--- Records shown Enclosed Below ---

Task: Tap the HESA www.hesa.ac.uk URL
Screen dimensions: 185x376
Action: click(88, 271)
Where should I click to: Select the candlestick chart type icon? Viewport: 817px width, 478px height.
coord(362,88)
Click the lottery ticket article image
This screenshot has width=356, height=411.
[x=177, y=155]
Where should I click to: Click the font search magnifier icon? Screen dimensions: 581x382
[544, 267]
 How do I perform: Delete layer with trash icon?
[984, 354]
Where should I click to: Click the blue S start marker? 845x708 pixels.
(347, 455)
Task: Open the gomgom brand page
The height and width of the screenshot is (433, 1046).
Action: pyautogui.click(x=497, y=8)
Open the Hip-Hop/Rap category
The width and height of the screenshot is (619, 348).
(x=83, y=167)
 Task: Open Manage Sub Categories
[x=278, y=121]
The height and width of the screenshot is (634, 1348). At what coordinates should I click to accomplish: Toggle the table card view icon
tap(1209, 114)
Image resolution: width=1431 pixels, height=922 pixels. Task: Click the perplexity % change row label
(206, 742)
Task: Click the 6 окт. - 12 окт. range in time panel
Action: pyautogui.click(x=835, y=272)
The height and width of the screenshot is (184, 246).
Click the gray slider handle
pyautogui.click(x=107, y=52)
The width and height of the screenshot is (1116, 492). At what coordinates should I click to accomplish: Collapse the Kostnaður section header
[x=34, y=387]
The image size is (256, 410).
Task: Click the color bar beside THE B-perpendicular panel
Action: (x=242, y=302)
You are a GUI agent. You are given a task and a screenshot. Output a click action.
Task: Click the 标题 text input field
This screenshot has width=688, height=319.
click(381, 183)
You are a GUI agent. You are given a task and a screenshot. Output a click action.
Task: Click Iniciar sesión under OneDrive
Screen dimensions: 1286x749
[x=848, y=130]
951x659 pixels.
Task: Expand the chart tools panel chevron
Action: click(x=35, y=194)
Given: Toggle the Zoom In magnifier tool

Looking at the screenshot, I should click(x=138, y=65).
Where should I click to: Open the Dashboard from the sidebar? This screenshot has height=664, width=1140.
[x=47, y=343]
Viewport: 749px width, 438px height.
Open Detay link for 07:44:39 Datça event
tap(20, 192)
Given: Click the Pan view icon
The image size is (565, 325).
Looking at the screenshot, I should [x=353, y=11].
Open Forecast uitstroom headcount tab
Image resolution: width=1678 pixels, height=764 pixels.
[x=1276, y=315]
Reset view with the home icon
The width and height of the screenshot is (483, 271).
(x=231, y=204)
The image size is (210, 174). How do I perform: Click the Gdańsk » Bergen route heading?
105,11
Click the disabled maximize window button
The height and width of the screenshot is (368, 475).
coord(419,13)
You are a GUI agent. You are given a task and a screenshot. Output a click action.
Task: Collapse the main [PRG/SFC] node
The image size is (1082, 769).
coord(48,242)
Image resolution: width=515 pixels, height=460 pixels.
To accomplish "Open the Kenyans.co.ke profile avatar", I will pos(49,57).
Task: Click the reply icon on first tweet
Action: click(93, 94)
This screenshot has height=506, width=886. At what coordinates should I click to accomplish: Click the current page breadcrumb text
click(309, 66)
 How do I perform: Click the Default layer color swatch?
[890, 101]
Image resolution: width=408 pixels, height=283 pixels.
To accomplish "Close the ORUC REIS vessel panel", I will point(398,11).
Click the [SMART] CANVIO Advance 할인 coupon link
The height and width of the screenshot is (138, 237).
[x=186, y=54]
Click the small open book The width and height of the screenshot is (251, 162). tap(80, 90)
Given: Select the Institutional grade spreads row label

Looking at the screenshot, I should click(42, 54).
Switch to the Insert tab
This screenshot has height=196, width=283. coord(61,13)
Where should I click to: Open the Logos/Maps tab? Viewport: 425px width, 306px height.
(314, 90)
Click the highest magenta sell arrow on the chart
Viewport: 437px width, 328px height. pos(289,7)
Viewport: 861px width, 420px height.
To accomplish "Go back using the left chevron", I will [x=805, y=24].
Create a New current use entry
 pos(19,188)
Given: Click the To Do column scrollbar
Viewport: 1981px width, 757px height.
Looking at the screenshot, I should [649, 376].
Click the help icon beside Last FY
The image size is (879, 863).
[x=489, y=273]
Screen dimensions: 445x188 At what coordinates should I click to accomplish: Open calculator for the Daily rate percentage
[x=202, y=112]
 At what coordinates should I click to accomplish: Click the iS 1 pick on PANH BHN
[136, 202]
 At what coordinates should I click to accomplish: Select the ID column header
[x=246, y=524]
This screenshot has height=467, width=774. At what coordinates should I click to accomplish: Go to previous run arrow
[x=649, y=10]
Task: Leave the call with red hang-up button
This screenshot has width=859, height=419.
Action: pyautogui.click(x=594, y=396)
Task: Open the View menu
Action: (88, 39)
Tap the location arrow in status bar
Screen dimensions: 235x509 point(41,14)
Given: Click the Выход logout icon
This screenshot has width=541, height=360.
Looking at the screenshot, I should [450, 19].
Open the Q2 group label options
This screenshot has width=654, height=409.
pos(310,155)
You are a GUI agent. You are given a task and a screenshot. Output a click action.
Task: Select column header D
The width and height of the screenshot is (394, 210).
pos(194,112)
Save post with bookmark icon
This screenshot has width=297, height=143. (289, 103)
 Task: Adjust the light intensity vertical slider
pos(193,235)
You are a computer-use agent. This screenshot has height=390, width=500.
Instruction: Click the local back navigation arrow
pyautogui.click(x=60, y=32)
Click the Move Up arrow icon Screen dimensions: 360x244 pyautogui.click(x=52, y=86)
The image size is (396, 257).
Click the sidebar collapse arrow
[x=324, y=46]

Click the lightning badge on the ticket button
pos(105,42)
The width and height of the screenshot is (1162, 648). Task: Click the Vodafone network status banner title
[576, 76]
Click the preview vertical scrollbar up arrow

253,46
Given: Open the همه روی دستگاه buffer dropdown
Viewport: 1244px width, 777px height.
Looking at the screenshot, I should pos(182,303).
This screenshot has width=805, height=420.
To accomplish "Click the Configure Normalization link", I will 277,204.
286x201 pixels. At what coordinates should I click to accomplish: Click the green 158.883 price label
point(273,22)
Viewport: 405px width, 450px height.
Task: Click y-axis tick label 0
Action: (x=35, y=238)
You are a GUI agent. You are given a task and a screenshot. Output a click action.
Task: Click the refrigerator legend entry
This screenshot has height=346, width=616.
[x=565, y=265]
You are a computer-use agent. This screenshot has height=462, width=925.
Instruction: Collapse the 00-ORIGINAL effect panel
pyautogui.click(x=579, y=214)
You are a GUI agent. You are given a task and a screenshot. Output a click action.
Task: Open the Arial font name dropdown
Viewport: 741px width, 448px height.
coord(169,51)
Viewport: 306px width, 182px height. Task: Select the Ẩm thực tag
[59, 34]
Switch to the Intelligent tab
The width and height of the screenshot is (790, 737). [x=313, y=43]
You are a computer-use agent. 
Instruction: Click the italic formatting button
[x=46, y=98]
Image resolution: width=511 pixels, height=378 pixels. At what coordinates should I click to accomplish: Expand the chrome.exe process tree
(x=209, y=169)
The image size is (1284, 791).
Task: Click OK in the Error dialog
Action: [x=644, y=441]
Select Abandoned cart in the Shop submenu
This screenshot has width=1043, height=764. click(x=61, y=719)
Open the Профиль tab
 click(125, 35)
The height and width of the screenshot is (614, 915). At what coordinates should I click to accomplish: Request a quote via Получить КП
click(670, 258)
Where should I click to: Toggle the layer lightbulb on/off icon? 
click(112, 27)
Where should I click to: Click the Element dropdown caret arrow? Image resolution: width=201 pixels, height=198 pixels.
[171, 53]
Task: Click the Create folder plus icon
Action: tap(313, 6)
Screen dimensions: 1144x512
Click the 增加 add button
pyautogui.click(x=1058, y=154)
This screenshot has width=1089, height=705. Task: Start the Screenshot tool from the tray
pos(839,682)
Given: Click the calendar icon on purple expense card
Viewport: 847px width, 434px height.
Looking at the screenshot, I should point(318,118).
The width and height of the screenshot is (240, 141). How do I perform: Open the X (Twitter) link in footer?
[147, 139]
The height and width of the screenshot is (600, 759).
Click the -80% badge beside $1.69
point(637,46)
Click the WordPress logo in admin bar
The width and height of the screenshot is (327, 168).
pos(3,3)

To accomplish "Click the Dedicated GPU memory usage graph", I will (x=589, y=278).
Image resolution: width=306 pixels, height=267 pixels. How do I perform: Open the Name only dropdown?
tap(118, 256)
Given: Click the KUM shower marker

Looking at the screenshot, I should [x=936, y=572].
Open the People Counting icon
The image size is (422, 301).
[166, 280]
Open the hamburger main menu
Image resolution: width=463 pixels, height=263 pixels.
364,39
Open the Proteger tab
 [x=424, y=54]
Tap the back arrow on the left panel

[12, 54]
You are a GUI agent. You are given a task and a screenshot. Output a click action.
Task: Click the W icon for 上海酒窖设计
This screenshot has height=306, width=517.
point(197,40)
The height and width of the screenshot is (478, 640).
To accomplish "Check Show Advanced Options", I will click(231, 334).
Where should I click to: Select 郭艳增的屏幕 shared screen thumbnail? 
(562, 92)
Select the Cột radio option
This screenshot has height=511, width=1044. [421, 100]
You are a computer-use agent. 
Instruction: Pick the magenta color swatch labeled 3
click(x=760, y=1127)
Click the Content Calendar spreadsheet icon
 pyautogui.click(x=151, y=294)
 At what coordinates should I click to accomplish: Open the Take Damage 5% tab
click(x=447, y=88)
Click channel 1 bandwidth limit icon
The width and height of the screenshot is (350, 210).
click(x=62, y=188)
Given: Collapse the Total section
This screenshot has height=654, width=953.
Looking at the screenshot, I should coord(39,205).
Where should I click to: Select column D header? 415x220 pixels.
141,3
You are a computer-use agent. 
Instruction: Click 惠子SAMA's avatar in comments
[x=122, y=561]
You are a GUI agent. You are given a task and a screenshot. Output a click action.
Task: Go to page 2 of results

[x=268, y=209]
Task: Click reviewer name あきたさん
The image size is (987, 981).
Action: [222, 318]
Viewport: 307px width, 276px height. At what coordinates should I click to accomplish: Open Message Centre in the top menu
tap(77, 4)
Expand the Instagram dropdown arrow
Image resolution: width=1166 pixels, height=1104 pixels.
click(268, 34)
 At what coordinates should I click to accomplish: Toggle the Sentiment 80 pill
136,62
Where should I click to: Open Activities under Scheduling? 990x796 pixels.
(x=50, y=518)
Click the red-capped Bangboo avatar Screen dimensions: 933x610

--- End of Enclosed Records shown ---

▸ Aim of the task
Among the lines above, return those that contain the string "main".

▸ Output
Task: Collapse the main [PRG/SFC] node
Open the hamburger main menu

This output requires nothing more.